Di era globalisasi sekarang ini, kekuasaan telah banyak mengalami perubahan. Kekuasaan menjadi lebih bersifat persuasif dibandingkan dengan coercive dan pada akhirnya akan menuju ke arah peningkatan kebutuhan dan keinginan dari banyak aktor dibandingkan dengan hanya mendasarkan pada keamanan negara bangsa (Henderson, 1998:121). Dalam situasi semacam ini, propaganda melalui media yang beroperasi secara global mempunyai peran penting. Amerika menjadi contoh paling nyata bagi upaya-upaya membangun propaganda untuk mendukung kebijakan-kebijakan luar negeri. Radio Voice of America menjadi stasiun penyiaran yang dengan efektif telah digunakan oleh AS dalam mendukung kebijakan luar negeri. Beroperasi sejak tahun 1943 dan berisi beragam acara mulai dari berita dan hiburan dengan informasi tentang kehidupan di Amerika, VOA dapat memberikan argumen-argumen yang mendukung bagi kebijakan luar negeri AS (Henderson, 1998:186). Stasiun-stasiun siaran swasta tampaknya juga tidak berbeda dalam keikutsertaannya memperjuangkan kepentingan-kepentingan AS dalam politik internasional.

Pengertian Teori Konsesnsus

Salah satu cara sosiologi menjelaskan keteraturan dan memprediksi kehidupan sosial adalah dengan memandang perilaku manusia sebagai sesuatu yang dipelajari. Pendekatan ini atas alasan-alasan yang akan dijelaskan nanti, disebut dengan teori konsensus.
Proses kunci yang ditekankan teori ini disebut sosialisasi. Istilah ini merujuk kepada cara manusia mempelajari perilaku tertentu yang diharapkan dari mereka diwujudkan dalam latar sosial. Dimana mereka menemukan diri mereka sendiri. Dari sudut pandang ini, masyarakat berbeda karena jenis-jenis perilaku yang di anggap sesuai ternyata berbedabeda.
Konsensus adalah sebuah frasa untuk menghasilkan atau menjadikan sebuah kesepakatan yang disetujui secara bersama-sama antarkelompok atau individu setelah adanya perdebatan dan penelitian yang dilakukan dalam kolektif intelijen untuk mendapatkan konsensus pengambilan keputusan. konsensus yang dilakukan dalam gagasan abstrak, tidak mempunyai implikasi terhadap konsensus politik praktis akan tetapi tindak lanjut pelaksanaan agenda akan lebih mudah dilakukan dalam memengaruhi konsensus politik.
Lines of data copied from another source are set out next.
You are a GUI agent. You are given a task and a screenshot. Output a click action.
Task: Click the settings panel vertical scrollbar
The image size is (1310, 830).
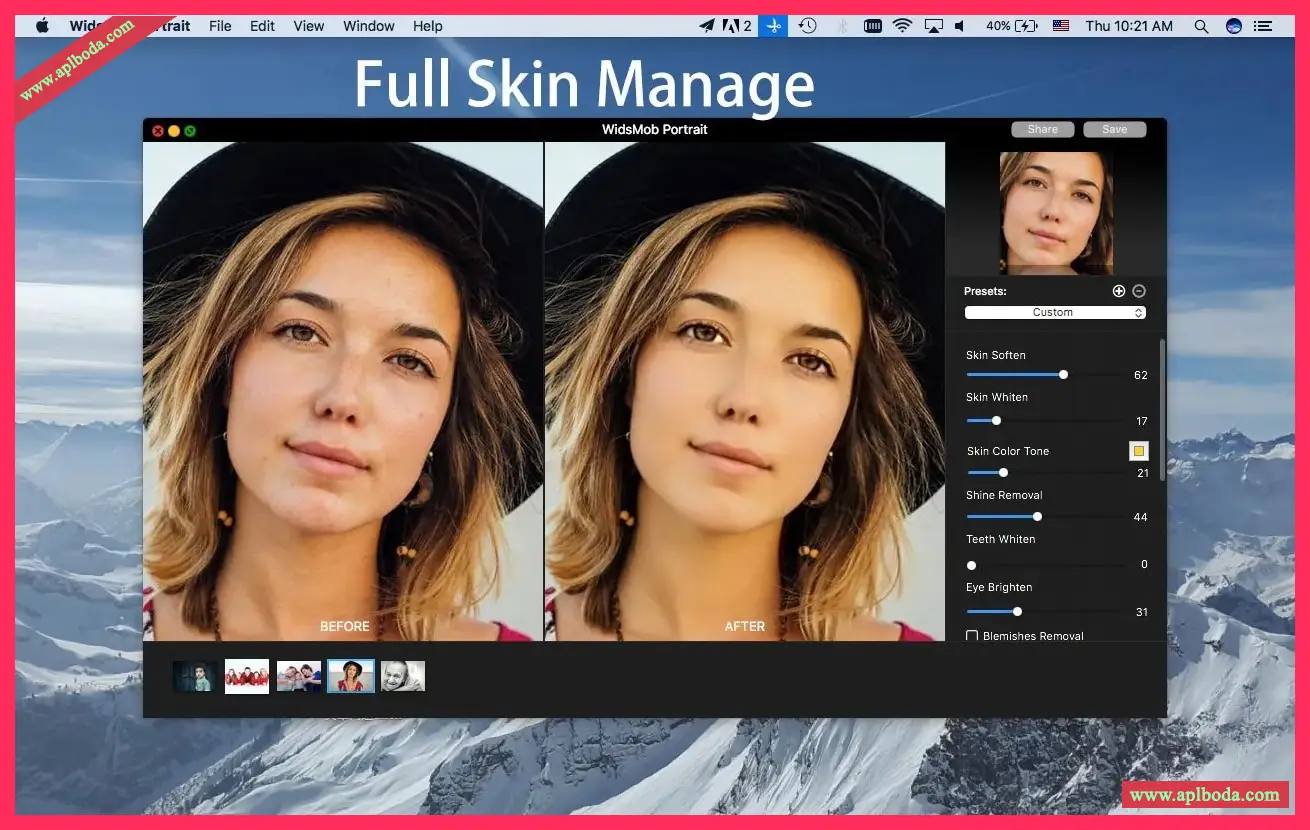1162,410
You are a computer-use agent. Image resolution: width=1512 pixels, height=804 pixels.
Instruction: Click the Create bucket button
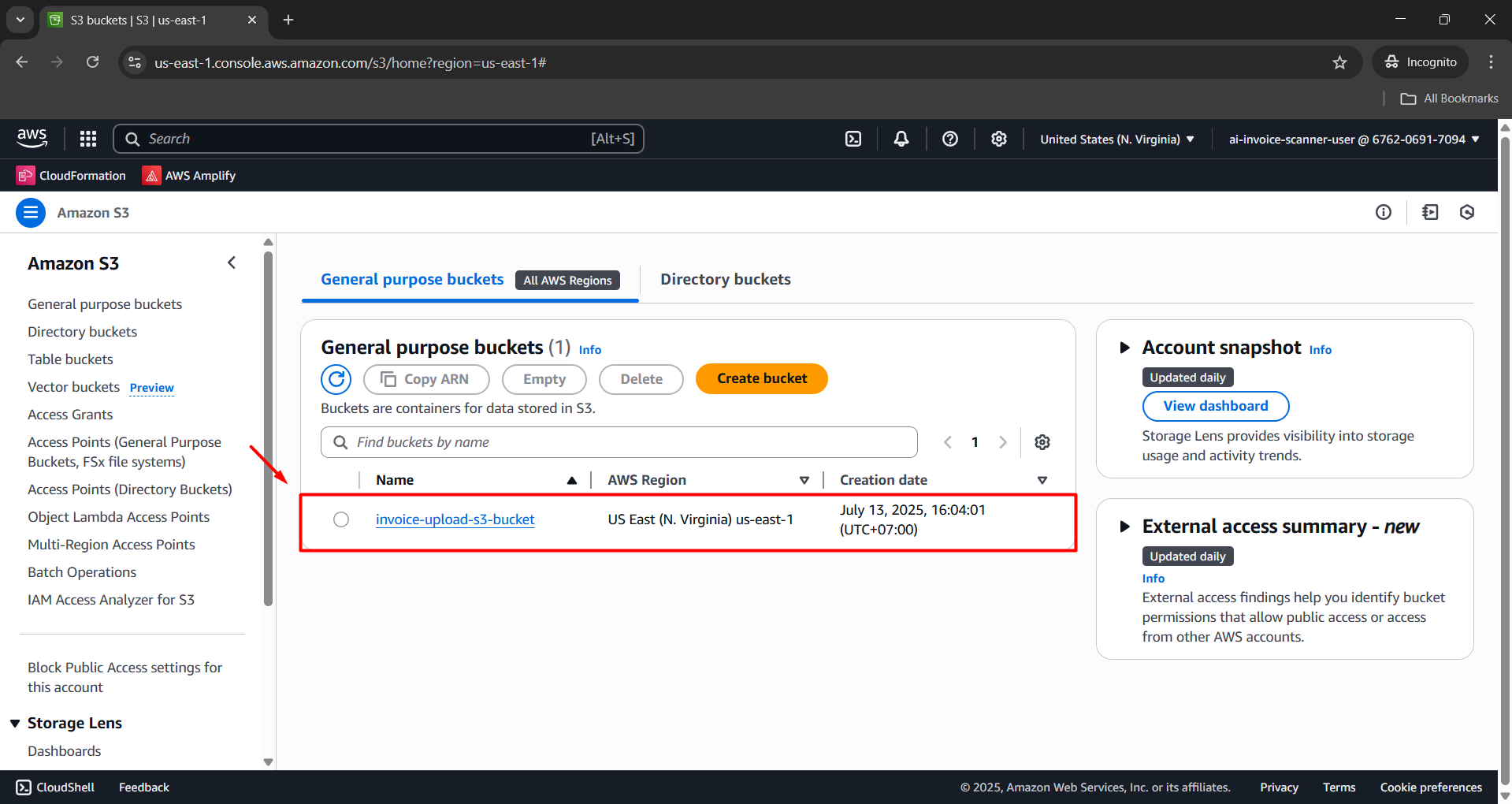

Konsensus bisa berawal hanya dari sebuah pendapat atau gagasan yang kemudian diadopsi oleh sebuah kelompok kepada kelompok yanglebih besar karena bedasarkan kepentingan (seringkali dengan melalui sebuah fasilitasi) hingga dapat mencapai pada tingkat konvergen keputusan yang akan dikembangkan. Teori kosensus harus menelaah integrasi nilai di tengah-tengah masyarakat.
Teori Konsensus berpendapat bahwa aturan kebudayaan suatu masyarakat, atau struktur, menentukan perilaku anggotanya, menyalurkan tindakan-tindakan mereka dengan cara-cara tertentu yang mungkin berbeda dari masyarakat yang lain. Hal ini seperti tata tertib yang diterapkan diberbagai bidang salah satunya setiap sekolah yang mempunyai batasanbatasan tertentu yang tidak boleh dilanggar. Begitupun Individu akan berperilaku yang sama dalam latar sosial karena mereka dibatasi oleh aturan-aturan oleh kebudayaan yang sama. Meskipun hal ini tidak nampak dalam hal struktur fisiknya, orang yang disosialisasikan dalam aturan ini menemukan hal yang menentukan dan kepastian.
Menurut teori sosiologi, sosialisasi menjadi norma dan nilai menghasilkan kesepakatan, atau konsensus. Salah satunya mengenai perilaku dan keyakinan orang-orang yang sesuai, tanpa kedua hal ini masyarakat tidak dapat hidup. Itulah sebabnya cara pandang ini disebut teori konsensus. Melalui sosialisasi, aturan-aturan kebudayaan menstrukturkan perilaku, menjamin konsensus dalam hal perilku yang di harapkan,dan oleh karena itu menjamin keteraturan sosial.
Emil Durkheim membangun sebuah kesimpulan bahwa eksistensi masyarakat tergantung pada konsensus moral. Ide bahwa konsensus moral adalah kondisi yang diperlukan bagi mewujudkan keteraturan sosial adalah salah satu postulat teori sosial fungsional. Konsensus terkandung dalam konsepnya yang terkenal yaitu kesadaran kolektif yang artinya sumber solidaritas yang mendorong mereka untuk mau bekerja sama.
Solidaritas mekanik dari kesadaran kolektif ditentukan oleh rumusan Durkheim, bahwa setiap orang “mengetahui bahwa kita sama dengan orang-orang yang merepresentasi kita”. Representasi yang dipikirkan Durkheim adalah bukan hanya menyamakan fisik, melainkan juga kesamaan-kesamaan pikiran dan perasaan.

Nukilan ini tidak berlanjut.